=== Begin Enclosure ===

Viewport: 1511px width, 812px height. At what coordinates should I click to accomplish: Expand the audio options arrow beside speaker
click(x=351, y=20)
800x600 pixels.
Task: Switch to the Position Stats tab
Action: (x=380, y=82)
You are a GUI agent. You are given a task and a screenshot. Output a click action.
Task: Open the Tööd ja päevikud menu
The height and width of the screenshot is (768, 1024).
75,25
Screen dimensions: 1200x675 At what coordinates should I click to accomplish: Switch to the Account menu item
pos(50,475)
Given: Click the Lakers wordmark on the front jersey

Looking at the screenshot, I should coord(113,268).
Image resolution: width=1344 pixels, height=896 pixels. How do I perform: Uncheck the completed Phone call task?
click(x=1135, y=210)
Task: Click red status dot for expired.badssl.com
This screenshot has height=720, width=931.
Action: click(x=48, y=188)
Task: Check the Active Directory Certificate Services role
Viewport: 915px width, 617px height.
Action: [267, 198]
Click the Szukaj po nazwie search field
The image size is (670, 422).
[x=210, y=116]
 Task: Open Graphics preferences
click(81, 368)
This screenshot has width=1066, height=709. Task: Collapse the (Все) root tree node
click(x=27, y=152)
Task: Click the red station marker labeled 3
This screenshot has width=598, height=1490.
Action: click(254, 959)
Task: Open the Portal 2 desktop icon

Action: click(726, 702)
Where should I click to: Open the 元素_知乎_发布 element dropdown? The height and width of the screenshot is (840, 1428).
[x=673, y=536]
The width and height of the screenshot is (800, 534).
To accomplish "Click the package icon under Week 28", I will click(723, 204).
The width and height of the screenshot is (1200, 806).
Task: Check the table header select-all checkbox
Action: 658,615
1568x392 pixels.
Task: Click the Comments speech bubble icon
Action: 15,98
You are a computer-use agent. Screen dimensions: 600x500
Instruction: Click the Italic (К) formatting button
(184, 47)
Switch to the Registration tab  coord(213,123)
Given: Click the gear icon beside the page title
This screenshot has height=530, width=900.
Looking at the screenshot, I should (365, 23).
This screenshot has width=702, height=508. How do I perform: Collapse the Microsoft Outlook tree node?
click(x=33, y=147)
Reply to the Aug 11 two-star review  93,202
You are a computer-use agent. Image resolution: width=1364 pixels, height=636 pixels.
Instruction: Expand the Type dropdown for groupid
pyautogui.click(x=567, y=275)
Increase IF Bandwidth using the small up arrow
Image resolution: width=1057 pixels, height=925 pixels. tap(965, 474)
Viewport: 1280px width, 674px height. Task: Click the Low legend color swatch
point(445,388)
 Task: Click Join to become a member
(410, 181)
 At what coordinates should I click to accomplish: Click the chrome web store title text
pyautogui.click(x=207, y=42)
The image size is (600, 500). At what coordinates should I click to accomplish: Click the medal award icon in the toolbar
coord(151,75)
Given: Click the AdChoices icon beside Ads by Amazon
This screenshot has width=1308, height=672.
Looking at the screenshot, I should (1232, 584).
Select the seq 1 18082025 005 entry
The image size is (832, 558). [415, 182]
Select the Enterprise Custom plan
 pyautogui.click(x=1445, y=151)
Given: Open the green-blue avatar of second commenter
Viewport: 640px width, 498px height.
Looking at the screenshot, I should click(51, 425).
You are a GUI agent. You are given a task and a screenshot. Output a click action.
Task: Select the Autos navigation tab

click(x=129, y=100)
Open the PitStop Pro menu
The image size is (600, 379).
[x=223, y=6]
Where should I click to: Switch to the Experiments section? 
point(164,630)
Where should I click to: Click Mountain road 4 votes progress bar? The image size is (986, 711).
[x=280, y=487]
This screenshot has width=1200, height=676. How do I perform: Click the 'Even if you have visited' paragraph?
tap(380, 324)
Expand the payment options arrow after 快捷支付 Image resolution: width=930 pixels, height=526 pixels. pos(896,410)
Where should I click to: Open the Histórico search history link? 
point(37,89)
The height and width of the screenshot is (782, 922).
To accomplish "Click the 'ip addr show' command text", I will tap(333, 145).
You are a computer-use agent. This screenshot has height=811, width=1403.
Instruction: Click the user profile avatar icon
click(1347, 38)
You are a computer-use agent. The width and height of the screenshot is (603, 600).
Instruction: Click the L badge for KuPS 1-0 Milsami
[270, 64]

=== End Enclosure ===

- [EXERCISE GOAL]: Going from the line that contains "Select the Enterprise Custom plan" to the last line of the records, reproduce every line as written.

- [ANSWER SECTION]:
Select the Enterprise Custom plan
 pyautogui.click(x=1445, y=151)
Given: Open the green-blue avatar of second commenter
Viewport: 640px width, 498px height.
Looking at the screenshot, I should click(51, 425).
You are a GUI agent. You are given a task and a screenshot. Output a click action.
Task: Select the Autos navigation tab

click(x=129, y=100)
Open the PitStop Pro menu
The image size is (600, 379).
[x=223, y=6]
Where should I click to: Switch to the Experiments section? 
point(164,630)
Where should I click to: Click Mountain road 4 votes progress bar? The image size is (986, 711).
[x=280, y=487]
This screenshot has width=1200, height=676. How do I perform: Click the 'Even if you have visited' paragraph?
tap(380, 324)
Expand the payment options arrow after 快捷支付 Image resolution: width=930 pixels, height=526 pixels. pos(896,410)
Where should I click to: Open the Histórico search history link? 
point(37,89)
The height and width of the screenshot is (782, 922).
To accomplish "Click the 'ip addr show' command text", I will tap(333, 145).
You are a computer-use agent. This screenshot has height=811, width=1403.
Instruction: Click the user profile avatar icon
click(1347, 38)
You are a computer-use agent. The width and height of the screenshot is (603, 600).
Instruction: Click the L badge for KuPS 1-0 Milsami
[270, 64]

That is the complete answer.